• STATED GOAL
Transcribe the material exactly, beginning at the line that contains "Click the blue plus 添加车型 icon" and continuing through the end of the material.
────────────────
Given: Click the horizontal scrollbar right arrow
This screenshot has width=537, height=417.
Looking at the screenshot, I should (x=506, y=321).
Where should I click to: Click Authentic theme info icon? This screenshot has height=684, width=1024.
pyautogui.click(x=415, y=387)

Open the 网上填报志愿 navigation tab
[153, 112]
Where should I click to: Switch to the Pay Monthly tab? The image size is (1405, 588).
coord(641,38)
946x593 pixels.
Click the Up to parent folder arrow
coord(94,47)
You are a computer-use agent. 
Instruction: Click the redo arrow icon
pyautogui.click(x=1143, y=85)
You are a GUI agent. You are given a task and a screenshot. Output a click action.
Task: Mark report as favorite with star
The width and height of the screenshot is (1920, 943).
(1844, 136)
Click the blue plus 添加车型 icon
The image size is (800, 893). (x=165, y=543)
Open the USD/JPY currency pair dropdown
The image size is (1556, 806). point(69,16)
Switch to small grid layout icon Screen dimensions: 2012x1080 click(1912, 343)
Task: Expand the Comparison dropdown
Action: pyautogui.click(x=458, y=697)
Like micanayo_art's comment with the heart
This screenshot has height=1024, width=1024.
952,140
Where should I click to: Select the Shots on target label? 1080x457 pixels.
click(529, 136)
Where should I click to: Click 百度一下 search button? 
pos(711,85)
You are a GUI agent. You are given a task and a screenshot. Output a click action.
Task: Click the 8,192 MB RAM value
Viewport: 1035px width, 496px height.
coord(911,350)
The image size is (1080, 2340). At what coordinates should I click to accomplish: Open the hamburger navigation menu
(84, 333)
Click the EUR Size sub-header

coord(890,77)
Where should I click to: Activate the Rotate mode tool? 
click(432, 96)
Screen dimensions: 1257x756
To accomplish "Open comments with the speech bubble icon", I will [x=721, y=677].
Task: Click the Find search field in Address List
────────────────
• WRITTEN ANSWER
Click the blue plus 添加车型 icon
The image size is (800, 893). (x=165, y=543)
Open the USD/JPY currency pair dropdown
The image size is (1556, 806). point(69,16)
Switch to small grid layout icon Screen dimensions: 2012x1080 click(1912, 343)
Task: Expand the Comparison dropdown
Action: pyautogui.click(x=458, y=697)
Like micanayo_art's comment with the heart
This screenshot has height=1024, width=1024.
952,140
Where should I click to: Select the Shots on target label? 1080x457 pixels.
click(529, 136)
Where should I click to: Click 百度一下 search button? 
pos(711,85)
You are a GUI agent. You are given a task and a screenshot. Output a click action.
Task: Click the 8,192 MB RAM value
Viewport: 1035px width, 496px height.
coord(911,350)
The image size is (1080, 2340). At what coordinates should I click to accomplish: Open the hamburger navigation menu
(84, 333)
Click the EUR Size sub-header

coord(890,77)
Where should I click to: Activate the Rotate mode tool? 
click(432, 96)
Screen dimensions: 1257x756
To accomplish "Open comments with the speech bubble icon", I will [x=721, y=677].
Task: Click the Find search field in Address List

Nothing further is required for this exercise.